Jena 2.12.0 will be the first release with Java7 as the base.
At the same time, how about making the final changes for RDF 1.1?
https://issues.apache.org/jira/browse/JENA-193
This could be controlled by a flag which defaults to OFF for this release.
At this stage, OFF seems wiser to me because the effects, while often
quite small are widespread, and visible in application code.
** xsd:String
http://mail-archives.apache.org/mod_mbox/jena-dev/201310.mbox/%3C525A8428.1050207%40apache.org%3E
1/ xsd:string and simple literals become the same.
"ABC"^^xsd:string is the same term as "ABC"
2/ rdf:langString
The data type of a literal with language tag goes from null to
rdf:langString.
If code has been checking language then datatype, typically formatting
code, no change is needed for (2). But it needs testing and bedding
down. (1) needs all output formats to be tweaked, which means two
places; RIOT and RDF/XML
Changes needed:
+ NodeFactory to set up things appropriately
+ Output formatting to output as appropriate
(that is, without ^^xsd:string).
+ (Optional) RIOT to ask the NodeFactory for correct nodes.
and testing.
* What will break
(some) Persistent data needs reloading.
Any persistent data system that currently distinguishes between simple
literals (no datatype, no language tag) and xsd:strings will be affected.

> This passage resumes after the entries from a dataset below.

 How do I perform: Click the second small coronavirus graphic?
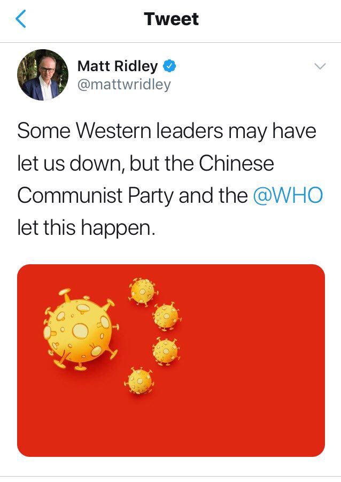tap(167, 316)
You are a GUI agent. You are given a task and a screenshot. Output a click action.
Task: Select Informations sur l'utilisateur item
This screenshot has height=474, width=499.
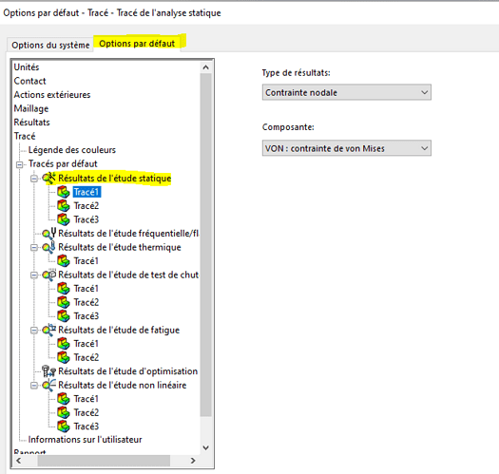pos(85,439)
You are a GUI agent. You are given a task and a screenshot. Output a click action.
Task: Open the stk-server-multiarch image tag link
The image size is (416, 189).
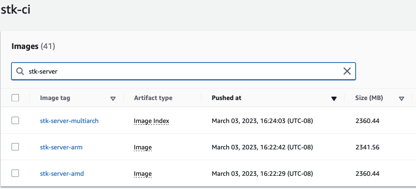pyautogui.click(x=69, y=121)
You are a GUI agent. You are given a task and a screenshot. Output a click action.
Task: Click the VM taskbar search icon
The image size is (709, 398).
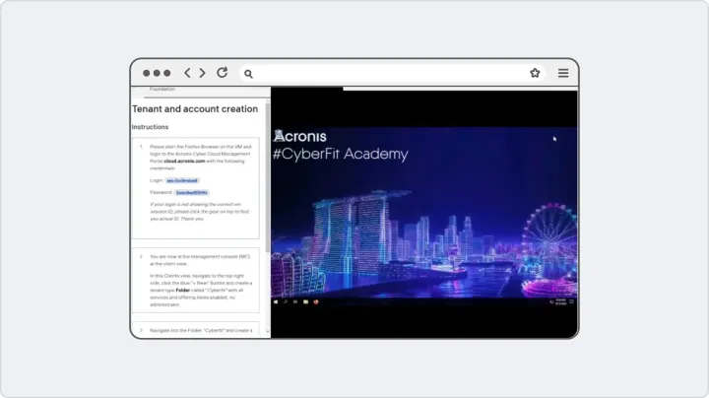click(x=287, y=301)
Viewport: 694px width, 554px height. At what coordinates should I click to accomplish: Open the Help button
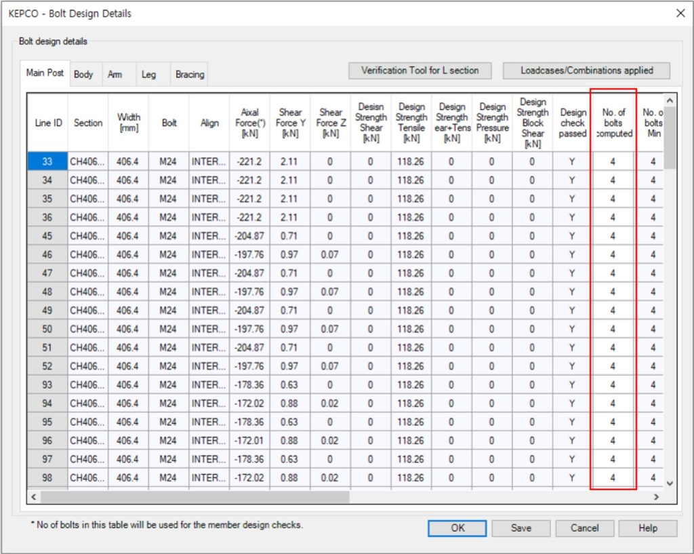pos(647,528)
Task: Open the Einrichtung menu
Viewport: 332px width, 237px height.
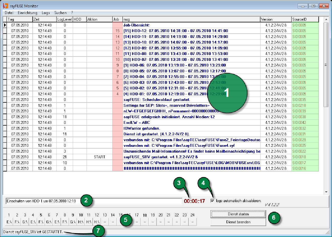Action: coord(27,13)
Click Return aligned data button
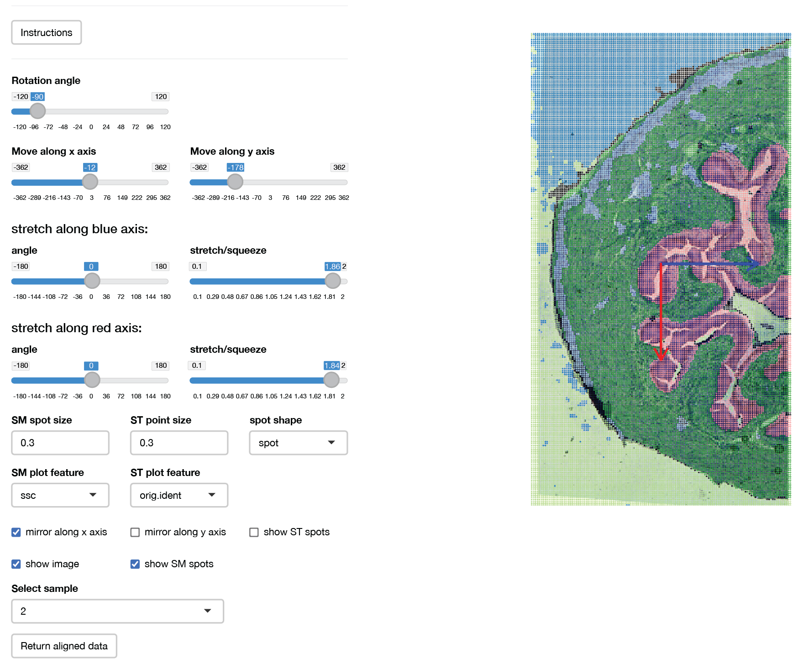 click(64, 646)
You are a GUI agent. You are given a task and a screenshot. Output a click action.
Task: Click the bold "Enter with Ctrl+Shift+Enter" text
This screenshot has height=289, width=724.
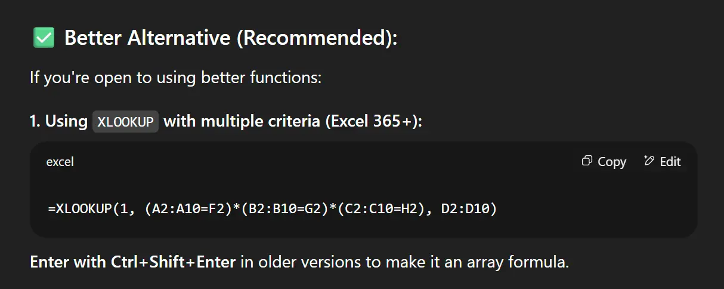coord(132,262)
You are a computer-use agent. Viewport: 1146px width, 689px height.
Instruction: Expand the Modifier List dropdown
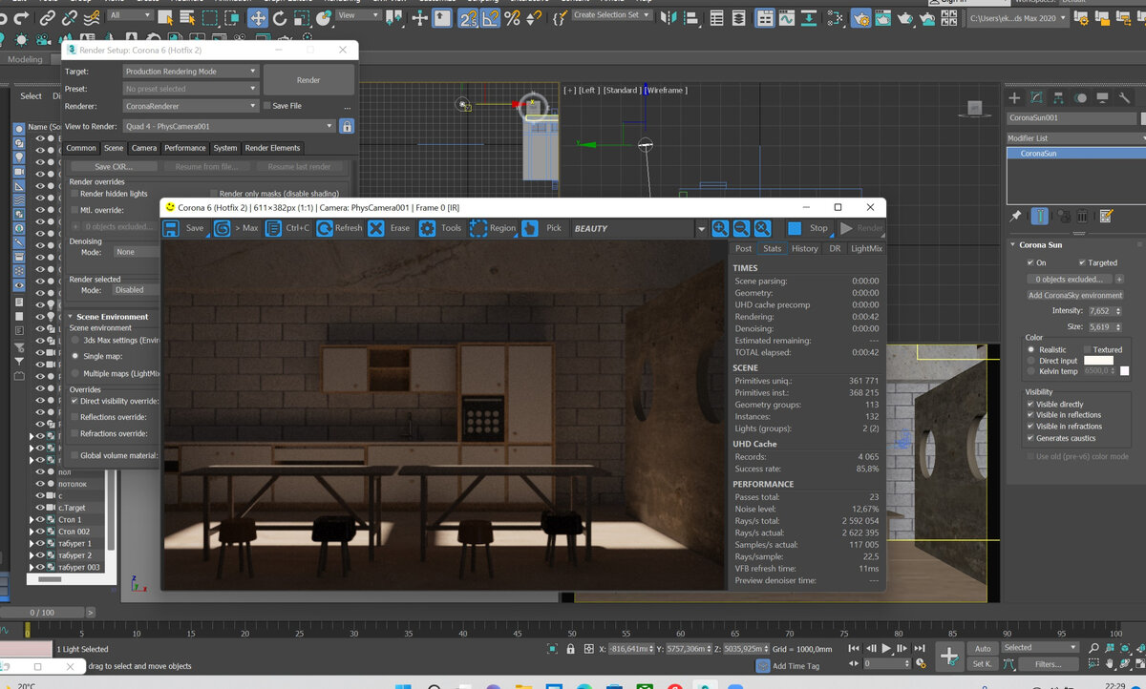pyautogui.click(x=1075, y=138)
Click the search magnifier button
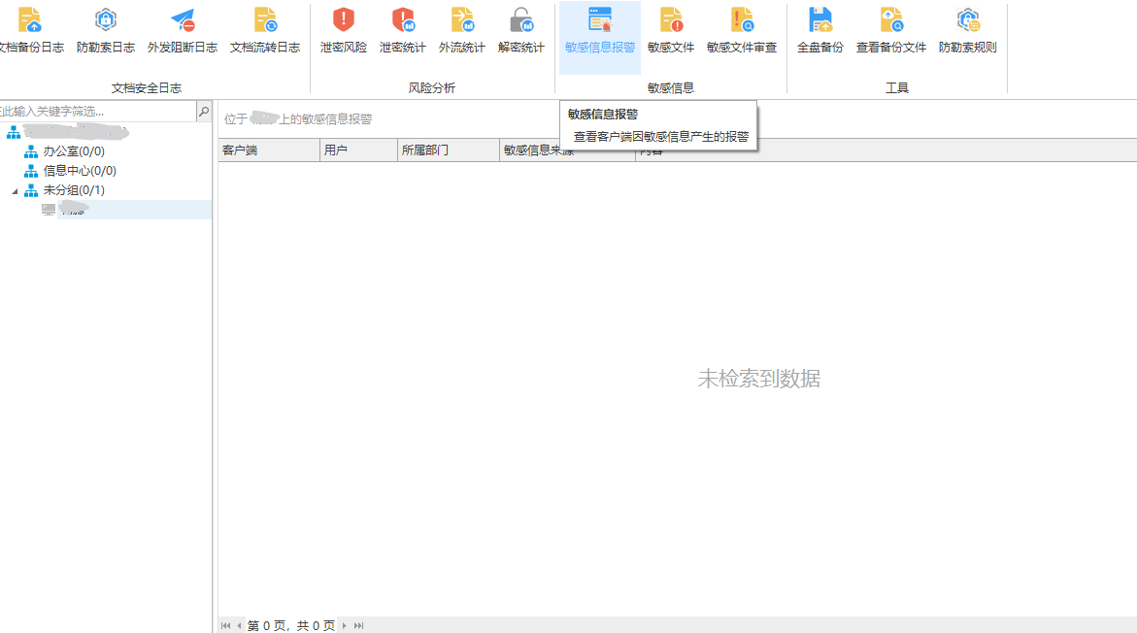Viewport: 1137px width, 633px height. [x=204, y=112]
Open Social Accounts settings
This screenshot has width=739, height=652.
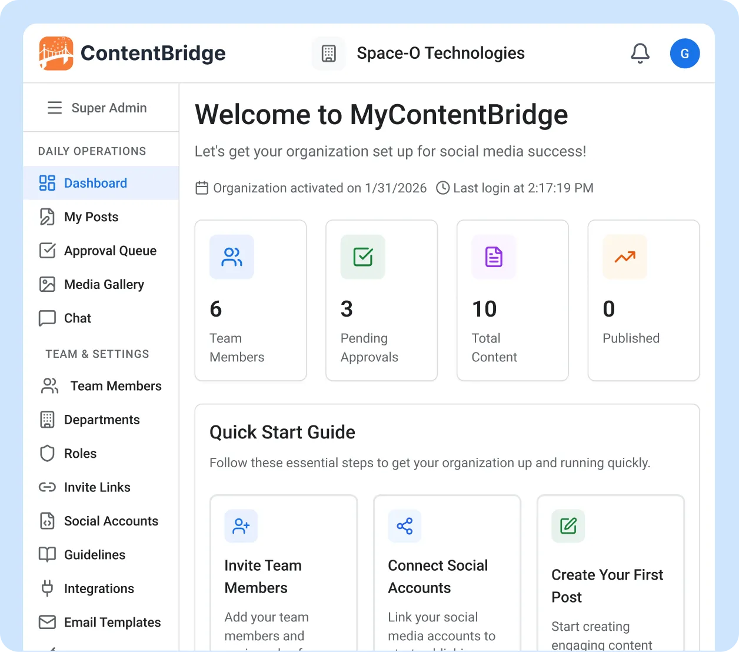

TDB currently keeps these are distinct. With the change, it will write
^^xsd:string in short form internally so data that just uses plain
literals (simple or with language tag), and not ""^^xsd:string will be
unaffected.
Any data that is mixed or uses xsd:string exclusively will be affected.
It looks like it is very expensive to put in full compatibility code in
TDB query solving - it would need pulling in the node lexical form all
the time and currently TDB goes to a lot of effort to not do that and
instead work in NodeIds (from a NodeId alone you can't tell if it's a
simple string or xsd:string).
Unclear: external tools that rely on xsd:string (e.g. Protege maybe - it
used to, don't know the current state).
* Good news
ARQ optimization of equality filters can become more aggressive and
handle strings better.
** Bnodes for graphs
https://issues.apache.org/jira/browse/JENA-608
This is almost all done. Missing is bnodes in SPARQL INSERT-DELETE /
GRAPH syntax and for INSERT DATA / GRAPH.
RDF syntax parsers (NQ and Trig) are already done.